- [Exercise objective] All records given below must be printed word for word.

- [Entries provided]
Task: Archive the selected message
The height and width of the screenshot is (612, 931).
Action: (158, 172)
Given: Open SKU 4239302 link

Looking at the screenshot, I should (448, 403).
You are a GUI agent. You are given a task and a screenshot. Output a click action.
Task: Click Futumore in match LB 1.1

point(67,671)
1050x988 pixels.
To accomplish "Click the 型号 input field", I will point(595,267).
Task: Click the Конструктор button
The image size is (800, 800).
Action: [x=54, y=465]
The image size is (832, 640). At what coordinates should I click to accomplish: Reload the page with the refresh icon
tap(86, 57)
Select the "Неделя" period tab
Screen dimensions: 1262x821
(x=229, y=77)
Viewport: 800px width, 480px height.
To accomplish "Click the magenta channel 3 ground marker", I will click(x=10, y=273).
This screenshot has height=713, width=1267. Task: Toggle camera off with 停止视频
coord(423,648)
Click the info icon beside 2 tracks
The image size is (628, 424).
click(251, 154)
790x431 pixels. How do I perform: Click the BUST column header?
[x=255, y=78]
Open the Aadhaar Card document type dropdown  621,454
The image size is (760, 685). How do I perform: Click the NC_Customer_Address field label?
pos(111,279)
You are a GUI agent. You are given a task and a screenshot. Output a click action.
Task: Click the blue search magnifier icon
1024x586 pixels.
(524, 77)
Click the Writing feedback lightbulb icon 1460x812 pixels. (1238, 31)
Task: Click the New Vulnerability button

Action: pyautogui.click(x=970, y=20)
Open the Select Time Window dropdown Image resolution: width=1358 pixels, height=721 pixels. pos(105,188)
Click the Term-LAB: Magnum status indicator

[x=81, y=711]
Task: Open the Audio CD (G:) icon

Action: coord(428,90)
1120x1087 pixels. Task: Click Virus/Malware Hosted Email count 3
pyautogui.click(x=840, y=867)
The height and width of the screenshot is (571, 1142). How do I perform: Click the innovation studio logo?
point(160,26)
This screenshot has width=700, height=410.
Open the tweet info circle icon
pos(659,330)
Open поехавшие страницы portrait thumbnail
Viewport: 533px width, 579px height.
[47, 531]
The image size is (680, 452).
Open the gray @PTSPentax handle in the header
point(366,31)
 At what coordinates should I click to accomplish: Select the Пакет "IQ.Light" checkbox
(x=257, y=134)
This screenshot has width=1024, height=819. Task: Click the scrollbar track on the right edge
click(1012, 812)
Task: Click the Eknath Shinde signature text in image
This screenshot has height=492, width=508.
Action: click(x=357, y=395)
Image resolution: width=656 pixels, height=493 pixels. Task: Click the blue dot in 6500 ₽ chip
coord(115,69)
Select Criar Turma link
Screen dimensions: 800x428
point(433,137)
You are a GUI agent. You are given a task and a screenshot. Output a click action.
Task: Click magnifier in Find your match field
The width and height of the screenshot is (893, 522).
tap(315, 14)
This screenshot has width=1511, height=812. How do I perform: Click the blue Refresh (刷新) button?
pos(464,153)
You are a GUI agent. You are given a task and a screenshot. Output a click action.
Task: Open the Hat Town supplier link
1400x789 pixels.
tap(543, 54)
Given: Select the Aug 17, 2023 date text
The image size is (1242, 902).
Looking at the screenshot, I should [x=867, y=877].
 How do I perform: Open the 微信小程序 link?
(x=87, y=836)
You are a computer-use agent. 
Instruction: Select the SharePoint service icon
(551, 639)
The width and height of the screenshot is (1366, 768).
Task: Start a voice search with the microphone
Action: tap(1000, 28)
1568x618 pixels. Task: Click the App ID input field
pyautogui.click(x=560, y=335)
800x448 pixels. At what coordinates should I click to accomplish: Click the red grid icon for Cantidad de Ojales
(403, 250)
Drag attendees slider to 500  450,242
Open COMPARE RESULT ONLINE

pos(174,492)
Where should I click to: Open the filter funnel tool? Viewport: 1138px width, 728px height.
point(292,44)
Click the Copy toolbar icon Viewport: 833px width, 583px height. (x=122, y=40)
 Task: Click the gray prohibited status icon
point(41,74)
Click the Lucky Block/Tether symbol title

- [Written solution]
Task: Archive the selected message
The height and width of the screenshot is (612, 931).
Action: (158, 172)
Given: Open SKU 4239302 link

Looking at the screenshot, I should (448, 403).
You are a GUI agent. You are given a task and a screenshot. Output a click action.
Task: Click Futumore in match LB 1.1

point(67,671)
1050x988 pixels.
To accomplish "Click the 型号 input field", I will point(595,267).
Task: Click the Конструктор button
The image size is (800, 800).
Action: [x=54, y=465]
The image size is (832, 640). At what coordinates should I click to accomplish: Reload the page with the refresh icon
tap(86, 57)
Select the "Неделя" period tab
Screen dimensions: 1262x821
(x=229, y=77)
Viewport: 800px width, 480px height.
To accomplish "Click the magenta channel 3 ground marker", I will click(x=10, y=273).
This screenshot has height=713, width=1267. Task: Toggle camera off with 停止视频
coord(423,648)
Click the info icon beside 2 tracks
The image size is (628, 424).
click(251, 154)
790x431 pixels. How do I perform: Click the BUST column header?
[x=255, y=78]
Open the Aadhaar Card document type dropdown  621,454
The image size is (760, 685). How do I perform: Click the NC_Customer_Address field label?
pos(111,279)
You are a GUI agent. You are given a task and a screenshot. Output a click action.
Task: Click the blue search magnifier icon
1024x586 pixels.
(524, 77)
Click the Writing feedback lightbulb icon 1460x812 pixels. (1238, 31)
Task: Click the New Vulnerability button

Action: pyautogui.click(x=970, y=20)
Open the Select Time Window dropdown Image resolution: width=1358 pixels, height=721 pixels. pos(105,188)
Click the Term-LAB: Magnum status indicator

[x=81, y=711]
Task: Open the Audio CD (G:) icon

Action: coord(428,90)
1120x1087 pixels. Task: Click Virus/Malware Hosted Email count 3
pyautogui.click(x=840, y=867)
The height and width of the screenshot is (571, 1142). How do I perform: Click the innovation studio logo?
point(160,26)
This screenshot has width=700, height=410.
Open the tweet info circle icon
pos(659,330)
Open поехавшие страницы portrait thumbnail
Viewport: 533px width, 579px height.
[47, 531]
The image size is (680, 452).
Open the gray @PTSPentax handle in the header
point(366,31)
 At what coordinates should I click to accomplish: Select the Пакет "IQ.Light" checkbox
(x=257, y=134)
This screenshot has width=1024, height=819. Task: Click the scrollbar track on the right edge
click(1012, 812)
Task: Click the Eknath Shinde signature text in image
This screenshot has height=492, width=508.
Action: click(x=357, y=395)
Image resolution: width=656 pixels, height=493 pixels. Task: Click the blue dot in 6500 ₽ chip
coord(115,69)
Select Criar Turma link
Screen dimensions: 800x428
point(433,137)
You are a GUI agent. You are given a task and a screenshot. Output a click action.
Task: Click magnifier in Find your match field
The width and height of the screenshot is (893, 522).
tap(315, 14)
This screenshot has width=1511, height=812. How do I perform: Click the blue Refresh (刷新) button?
pos(464,153)
You are a GUI agent. You are given a task and a screenshot. Output a click action.
Task: Open the Hat Town supplier link
1400x789 pixels.
tap(543, 54)
Given: Select the Aug 17, 2023 date text
The image size is (1242, 902).
Looking at the screenshot, I should [x=867, y=877].
 How do I perform: Open the 微信小程序 link?
(x=87, y=836)
You are a computer-use agent. 
Instruction: Select the SharePoint service icon
(551, 639)
The width and height of the screenshot is (1366, 768).
Task: Start a voice search with the microphone
Action: tap(1000, 28)
1568x618 pixels. Task: Click the App ID input field
pyautogui.click(x=560, y=335)
800x448 pixels. At what coordinates should I click to accomplish: Click the red grid icon for Cantidad de Ojales
(403, 250)
Drag attendees slider to 500  450,242
Open COMPARE RESULT ONLINE

pos(174,492)
Where should I click to: Open the filter funnel tool? Viewport: 1138px width, 728px height.
point(292,44)
Click the Copy toolbar icon Viewport: 833px width, 583px height. (x=122, y=40)
 Task: Click the gray prohibited status icon
point(41,74)
Click the Lucky Block/Tether symbol title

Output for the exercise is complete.